Chineses na
vanguarda da comunicação quântica
Olival Freire
Junior*
A revista Nature publicou em 15 de junho um
estudo que expressa grande avanço nos usos da mecânica quântica para fins de
processamento da informação, particularmente de criptografia. Os pesquisadores
usaram um protocolo denominado de distribuição de chaves quânticas (QKD na
sigla em inglês) codificados em fótons emaranhados quanticamente os quais foram
emitidos de um satélite para bases na Terra, cobrindo distâncias da ordem 1.200
km. A novidade foi o uso de tal procedimento em distâncias desta ordem. Os
protocolos de criptografia quântica foram criados na década de 1980 por C. H.
Bennett e G. Brassard; enquanto o nosso entendimento da propriedade do
emaranhamento quântico é devido a John S. Bell, em resultado formulado em 1964.
Tais protocolos são considerados o sonho da engenharia de telecomunicações
porque o emissor ou receptor das mensagens saberia em tempo real se algum
espião tinha tido acesso à informação transmitida. Os protocolos atuais, como o
RSA, dependem da velocidade dos computadores para serem quebrados. Com os
computadores atuais eles são seguros, mas chegará o dia em que computadores
mais potentes permitirão a qualquer jovem hacker acessar informações
transmitidas na rede. A distância agora atingida sinaliza a possibilidade de
que tais procedimentos mais seguros possam vir a ter aplicabilidade prática em
futuro não remoto.
A notícia chamou a atenção da imprensa não especializada também
por certa singularidade. O jornal El Pais anunciou “China cria
um sistema de comunicação quântica desde o espaço, impossível de ser
espionado.” De fato, o experimento foi liderado por Jian-Wei Pan, assinado por
22 outros cientistas chineses e um físico ocidental. O pool de instituições
parceiras é composto por 7 chinesas e 1 britânica e o satélite é chinês, Micius.
Daí o interesse da notícia no jogo da geopolítica. Preservação de segurança nas
informações e posição de vanguarda da China nesta busca. O campo de informação
quântica é relativamente recente, o termo começa a ser usado no início dos anos
1990. No seu início era assunto para físicos europeus e norte-americanos. O
chinês Pan, por exemplo, fez seu doutorado em Viena com Anton Zeilinger, um dos
líderes deste campo. Então em menos de vinte anos os chineses saíram de uma
posição subordinada para uma posição de liderança. Isto foi feito em
colaboração com grupos ocidentais e preservando tais colaborações, mas
competindo para assumir posições de maior protagonismo, como o resultado agora
anunciado. O resultado também evidencia uma outra dinâmica de deslocamentos científicos.

O que fazer: Diga se cada afirmação concorda com o texto sobre comunicação quântica, respondendo sim ou não e citando as palavras decisivas do texto: (a) O satélite usado no experimento é chinês. (b) Os protocolos de criptografia quântica foram criados na década de 1990. (c) Jian-Wei Pan fez seu doutorado em Viena.

Dados fornecidos:
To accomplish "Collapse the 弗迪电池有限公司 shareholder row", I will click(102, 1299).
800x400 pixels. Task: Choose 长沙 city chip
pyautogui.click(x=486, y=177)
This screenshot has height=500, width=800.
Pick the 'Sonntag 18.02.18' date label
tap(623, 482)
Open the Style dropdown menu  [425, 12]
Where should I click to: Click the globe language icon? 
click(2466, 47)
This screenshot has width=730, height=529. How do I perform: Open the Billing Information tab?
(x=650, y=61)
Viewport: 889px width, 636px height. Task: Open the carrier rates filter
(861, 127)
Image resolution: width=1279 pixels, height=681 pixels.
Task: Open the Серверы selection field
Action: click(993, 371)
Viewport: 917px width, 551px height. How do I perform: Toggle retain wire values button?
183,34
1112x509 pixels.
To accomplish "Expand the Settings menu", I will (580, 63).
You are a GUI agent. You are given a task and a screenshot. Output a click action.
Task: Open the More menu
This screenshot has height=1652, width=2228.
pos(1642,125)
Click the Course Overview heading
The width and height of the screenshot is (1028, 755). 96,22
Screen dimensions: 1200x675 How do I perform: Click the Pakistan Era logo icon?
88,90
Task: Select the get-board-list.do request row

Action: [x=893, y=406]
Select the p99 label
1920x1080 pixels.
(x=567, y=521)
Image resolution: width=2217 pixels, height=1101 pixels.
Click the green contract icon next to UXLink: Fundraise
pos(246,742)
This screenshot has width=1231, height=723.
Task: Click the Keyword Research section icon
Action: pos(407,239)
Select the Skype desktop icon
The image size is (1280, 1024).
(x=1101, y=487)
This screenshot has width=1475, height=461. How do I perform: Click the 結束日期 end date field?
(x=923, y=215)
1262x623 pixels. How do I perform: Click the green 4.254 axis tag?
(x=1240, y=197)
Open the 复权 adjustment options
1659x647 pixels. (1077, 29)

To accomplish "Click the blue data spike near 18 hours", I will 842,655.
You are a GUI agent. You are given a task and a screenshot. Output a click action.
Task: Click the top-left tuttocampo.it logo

Resposta:
(a) Sim: "o satélite é chinês, Micius"
(b) Não: "Os protocolos de criptografia quântica foram criados na década de 1980 por C. H. Bennett e G. Brassard"
(c) Sim: "O chinês Pan, por exemplo, fez seu doutorado em Viena com Anton Zeilinger"